§ TASK DETAILS
Let your answer be the line containing "Screen dimensions: 474x322" and every line below it to the end of the records, copied exactly.

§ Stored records
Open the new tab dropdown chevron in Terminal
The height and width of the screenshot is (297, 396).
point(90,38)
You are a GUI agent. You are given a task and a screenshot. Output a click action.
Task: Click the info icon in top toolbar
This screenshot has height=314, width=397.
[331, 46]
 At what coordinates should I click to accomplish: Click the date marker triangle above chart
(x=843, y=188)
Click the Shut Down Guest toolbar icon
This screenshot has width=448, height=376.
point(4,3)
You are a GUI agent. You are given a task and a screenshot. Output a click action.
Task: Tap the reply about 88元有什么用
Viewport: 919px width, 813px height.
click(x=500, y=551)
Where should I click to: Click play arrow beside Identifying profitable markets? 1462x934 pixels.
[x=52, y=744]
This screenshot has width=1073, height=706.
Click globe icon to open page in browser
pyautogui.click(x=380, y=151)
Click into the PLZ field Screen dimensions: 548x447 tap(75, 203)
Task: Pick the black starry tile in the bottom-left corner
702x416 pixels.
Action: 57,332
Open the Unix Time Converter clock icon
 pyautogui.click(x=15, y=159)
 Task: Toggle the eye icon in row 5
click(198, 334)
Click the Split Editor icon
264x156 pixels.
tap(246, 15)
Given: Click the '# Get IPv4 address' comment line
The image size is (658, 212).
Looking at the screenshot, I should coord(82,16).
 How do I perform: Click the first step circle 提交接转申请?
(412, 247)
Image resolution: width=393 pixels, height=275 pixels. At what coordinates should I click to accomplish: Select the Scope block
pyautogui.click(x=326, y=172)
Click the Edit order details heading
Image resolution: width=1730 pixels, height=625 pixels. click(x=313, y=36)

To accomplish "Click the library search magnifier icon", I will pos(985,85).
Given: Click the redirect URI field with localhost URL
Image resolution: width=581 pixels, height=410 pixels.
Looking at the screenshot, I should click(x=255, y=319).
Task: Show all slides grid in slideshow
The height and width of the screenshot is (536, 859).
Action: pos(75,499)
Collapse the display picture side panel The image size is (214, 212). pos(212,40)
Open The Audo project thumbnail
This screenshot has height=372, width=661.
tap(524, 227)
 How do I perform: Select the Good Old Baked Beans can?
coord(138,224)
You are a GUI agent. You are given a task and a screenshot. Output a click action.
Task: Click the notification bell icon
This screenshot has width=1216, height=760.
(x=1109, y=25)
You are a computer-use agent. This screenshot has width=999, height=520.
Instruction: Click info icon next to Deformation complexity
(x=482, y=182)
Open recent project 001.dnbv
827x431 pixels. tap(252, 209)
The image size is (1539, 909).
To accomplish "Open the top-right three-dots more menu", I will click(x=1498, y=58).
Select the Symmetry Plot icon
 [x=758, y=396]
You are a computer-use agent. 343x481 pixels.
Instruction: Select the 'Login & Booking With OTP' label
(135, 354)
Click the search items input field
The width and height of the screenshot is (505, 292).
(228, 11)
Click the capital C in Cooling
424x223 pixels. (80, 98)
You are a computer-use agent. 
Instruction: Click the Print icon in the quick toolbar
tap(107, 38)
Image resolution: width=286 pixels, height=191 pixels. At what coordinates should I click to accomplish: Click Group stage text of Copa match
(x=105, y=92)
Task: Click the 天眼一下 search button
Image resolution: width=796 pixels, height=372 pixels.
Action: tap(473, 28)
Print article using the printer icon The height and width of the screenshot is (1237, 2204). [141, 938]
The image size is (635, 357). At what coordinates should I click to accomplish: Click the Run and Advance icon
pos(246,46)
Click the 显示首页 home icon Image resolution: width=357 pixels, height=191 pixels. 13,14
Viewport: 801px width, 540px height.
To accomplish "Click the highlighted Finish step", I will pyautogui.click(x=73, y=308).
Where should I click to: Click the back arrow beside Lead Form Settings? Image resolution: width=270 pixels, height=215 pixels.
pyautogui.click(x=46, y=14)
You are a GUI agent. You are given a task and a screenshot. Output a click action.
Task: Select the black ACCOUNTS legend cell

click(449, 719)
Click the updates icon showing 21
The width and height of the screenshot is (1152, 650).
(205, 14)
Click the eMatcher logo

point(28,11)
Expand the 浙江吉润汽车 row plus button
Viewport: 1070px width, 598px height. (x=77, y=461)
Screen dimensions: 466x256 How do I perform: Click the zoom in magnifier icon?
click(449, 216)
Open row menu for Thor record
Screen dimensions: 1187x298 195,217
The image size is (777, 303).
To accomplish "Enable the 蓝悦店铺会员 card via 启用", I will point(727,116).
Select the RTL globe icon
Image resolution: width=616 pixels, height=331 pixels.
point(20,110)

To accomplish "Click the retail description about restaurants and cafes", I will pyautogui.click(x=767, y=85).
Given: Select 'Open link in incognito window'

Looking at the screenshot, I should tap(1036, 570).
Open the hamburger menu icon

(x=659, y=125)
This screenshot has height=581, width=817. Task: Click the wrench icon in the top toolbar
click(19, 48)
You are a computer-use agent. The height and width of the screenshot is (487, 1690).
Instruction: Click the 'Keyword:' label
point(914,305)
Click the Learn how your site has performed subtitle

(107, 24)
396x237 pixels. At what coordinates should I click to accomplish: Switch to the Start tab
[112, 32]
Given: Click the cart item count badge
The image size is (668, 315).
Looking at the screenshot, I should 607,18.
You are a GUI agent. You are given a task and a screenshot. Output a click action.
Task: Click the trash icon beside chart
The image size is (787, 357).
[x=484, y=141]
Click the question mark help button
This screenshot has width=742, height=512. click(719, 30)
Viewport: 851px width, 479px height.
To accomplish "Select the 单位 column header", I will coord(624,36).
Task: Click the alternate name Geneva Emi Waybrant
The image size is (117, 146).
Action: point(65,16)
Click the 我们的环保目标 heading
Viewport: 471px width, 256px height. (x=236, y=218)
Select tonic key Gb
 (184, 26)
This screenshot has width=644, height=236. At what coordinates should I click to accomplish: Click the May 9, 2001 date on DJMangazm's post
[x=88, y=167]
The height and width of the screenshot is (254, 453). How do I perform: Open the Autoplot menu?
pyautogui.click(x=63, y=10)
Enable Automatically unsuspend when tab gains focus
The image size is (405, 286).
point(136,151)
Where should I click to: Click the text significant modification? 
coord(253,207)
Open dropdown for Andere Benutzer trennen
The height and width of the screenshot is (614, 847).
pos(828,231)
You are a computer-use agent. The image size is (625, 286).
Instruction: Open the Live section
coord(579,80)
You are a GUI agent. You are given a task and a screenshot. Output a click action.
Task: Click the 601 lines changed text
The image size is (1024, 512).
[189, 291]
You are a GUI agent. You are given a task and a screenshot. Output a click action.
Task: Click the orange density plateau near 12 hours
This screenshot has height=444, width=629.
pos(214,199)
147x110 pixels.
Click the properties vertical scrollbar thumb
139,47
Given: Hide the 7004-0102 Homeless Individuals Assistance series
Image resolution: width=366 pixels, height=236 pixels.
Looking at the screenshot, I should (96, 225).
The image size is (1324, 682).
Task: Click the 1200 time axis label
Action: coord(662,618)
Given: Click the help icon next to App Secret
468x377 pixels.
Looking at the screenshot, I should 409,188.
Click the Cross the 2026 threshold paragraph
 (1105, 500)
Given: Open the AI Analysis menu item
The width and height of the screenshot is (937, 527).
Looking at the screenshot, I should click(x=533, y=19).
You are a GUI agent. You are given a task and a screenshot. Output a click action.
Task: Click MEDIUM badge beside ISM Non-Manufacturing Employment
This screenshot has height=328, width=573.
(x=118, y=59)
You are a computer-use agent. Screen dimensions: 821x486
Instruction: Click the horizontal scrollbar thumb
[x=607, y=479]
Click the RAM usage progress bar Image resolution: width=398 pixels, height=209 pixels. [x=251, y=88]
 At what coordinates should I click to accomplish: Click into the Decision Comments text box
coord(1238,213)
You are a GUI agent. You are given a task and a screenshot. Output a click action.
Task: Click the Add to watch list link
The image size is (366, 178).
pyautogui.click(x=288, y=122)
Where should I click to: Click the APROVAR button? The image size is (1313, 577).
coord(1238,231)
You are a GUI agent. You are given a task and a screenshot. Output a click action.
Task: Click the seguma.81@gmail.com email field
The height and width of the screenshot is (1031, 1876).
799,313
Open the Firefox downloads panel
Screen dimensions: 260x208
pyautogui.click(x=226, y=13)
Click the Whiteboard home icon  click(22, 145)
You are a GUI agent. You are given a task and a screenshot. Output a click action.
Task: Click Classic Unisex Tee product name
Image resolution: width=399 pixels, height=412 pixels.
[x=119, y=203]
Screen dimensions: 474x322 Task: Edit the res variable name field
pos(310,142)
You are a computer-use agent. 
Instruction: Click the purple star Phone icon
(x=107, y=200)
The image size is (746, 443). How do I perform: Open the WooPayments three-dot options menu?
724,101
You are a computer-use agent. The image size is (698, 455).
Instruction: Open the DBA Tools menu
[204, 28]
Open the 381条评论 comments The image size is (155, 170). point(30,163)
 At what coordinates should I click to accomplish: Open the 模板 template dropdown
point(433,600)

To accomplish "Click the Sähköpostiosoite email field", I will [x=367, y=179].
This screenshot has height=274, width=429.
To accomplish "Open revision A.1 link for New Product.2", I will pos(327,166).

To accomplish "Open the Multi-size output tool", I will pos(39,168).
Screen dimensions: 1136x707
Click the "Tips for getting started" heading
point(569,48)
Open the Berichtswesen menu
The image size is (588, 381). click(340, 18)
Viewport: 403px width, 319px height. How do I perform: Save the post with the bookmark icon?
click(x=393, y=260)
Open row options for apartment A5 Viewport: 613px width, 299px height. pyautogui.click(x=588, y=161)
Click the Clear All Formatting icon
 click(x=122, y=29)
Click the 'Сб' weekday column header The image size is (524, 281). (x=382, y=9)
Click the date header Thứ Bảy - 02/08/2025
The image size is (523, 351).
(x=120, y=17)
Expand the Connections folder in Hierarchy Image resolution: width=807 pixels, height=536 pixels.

§ FINISHED TASK
Screen dimensions: 474x322 Task: Edit the res variable name field
pos(310,142)
You are a computer-use agent. 
Instruction: Click the purple star Phone icon
(x=107, y=200)
The image size is (746, 443). How do I perform: Open the WooPayments three-dot options menu?
724,101
You are a computer-use agent. The image size is (698, 455).
Instruction: Open the DBA Tools menu
[204, 28]
Open the 381条评论 comments The image size is (155, 170). point(30,163)
 At what coordinates should I click to accomplish: Open the 模板 template dropdown
point(433,600)

To accomplish "Click the Sähköpostiosoite email field", I will [x=367, y=179].
This screenshot has height=274, width=429.
To accomplish "Open revision A.1 link for New Product.2", I will pos(327,166).

To accomplish "Open the Multi-size output tool", I will pos(39,168).
Screen dimensions: 1136x707
Click the "Tips for getting started" heading
point(569,48)
Open the Berichtswesen menu
The image size is (588, 381). click(340, 18)
Viewport: 403px width, 319px height. How do I perform: Save the post with the bookmark icon?
click(x=393, y=260)
Open row options for apartment A5 Viewport: 613px width, 299px height. pyautogui.click(x=588, y=161)
Click the Clear All Formatting icon
 click(x=122, y=29)
Click the 'Сб' weekday column header The image size is (524, 281). (x=382, y=9)
Click the date header Thứ Bảy - 02/08/2025
The image size is (523, 351).
(x=120, y=17)
Expand the Connections folder in Hierarchy Image resolution: width=807 pixels, height=536 pixels.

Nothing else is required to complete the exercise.